§ DATASET RECORDS:
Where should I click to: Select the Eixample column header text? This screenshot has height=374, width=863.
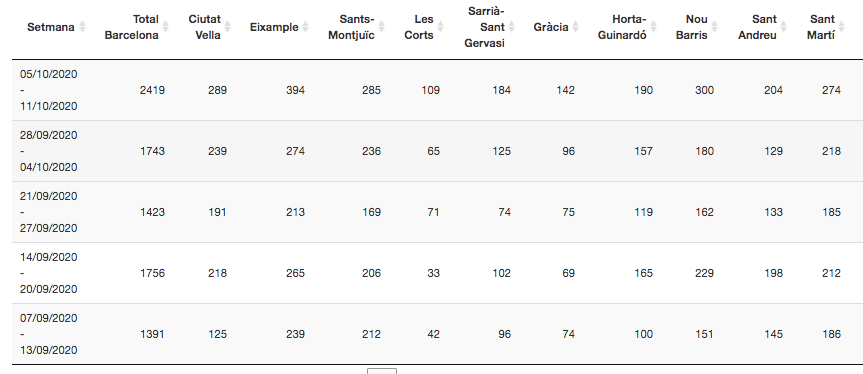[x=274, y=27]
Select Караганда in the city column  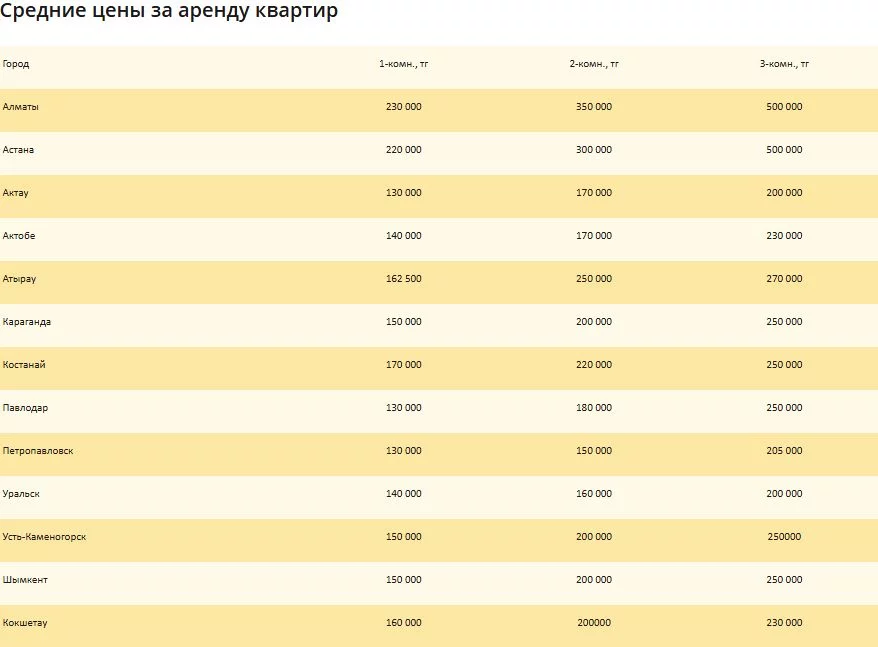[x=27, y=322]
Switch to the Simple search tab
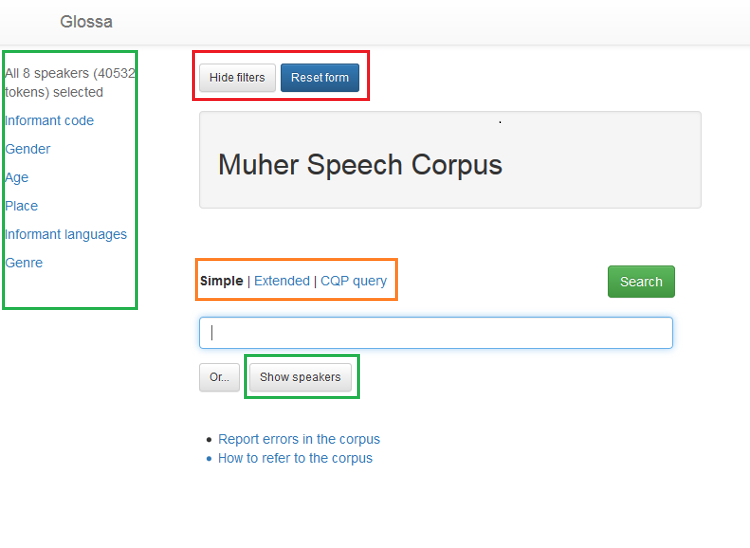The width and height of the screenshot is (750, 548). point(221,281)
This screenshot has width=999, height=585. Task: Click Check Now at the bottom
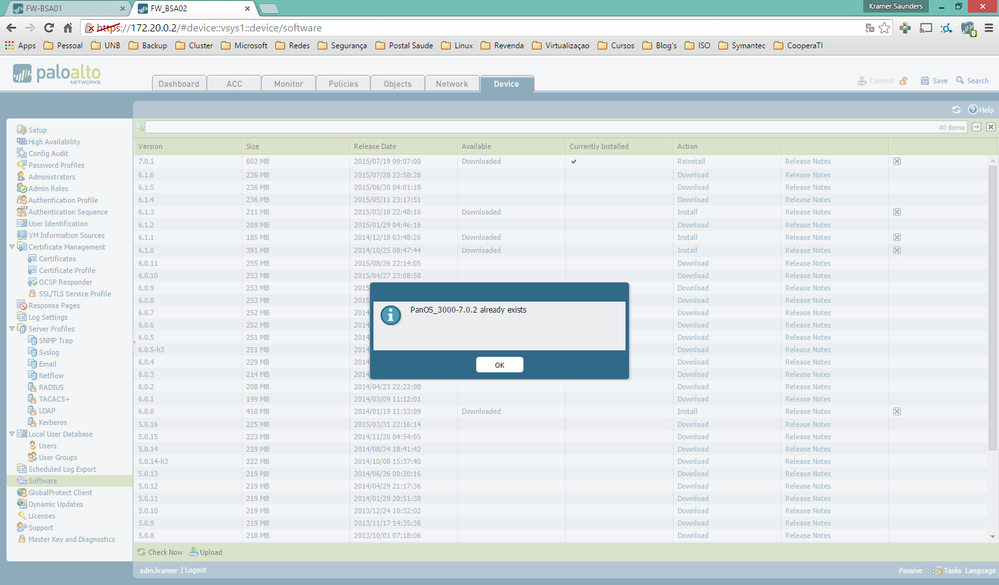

§ WHAT YOU SHOULD DO: For this copy, leave pictures out and reproduce the lines from the one bearing "Switch to the Simple search tab" through the final line of the listing above, both ends included.

§ RESPONSE TO THIS TASK:
Switch to the Simple search tab
The width and height of the screenshot is (750, 548). point(221,281)
This screenshot has width=999, height=585. Task: Click Check Now at the bottom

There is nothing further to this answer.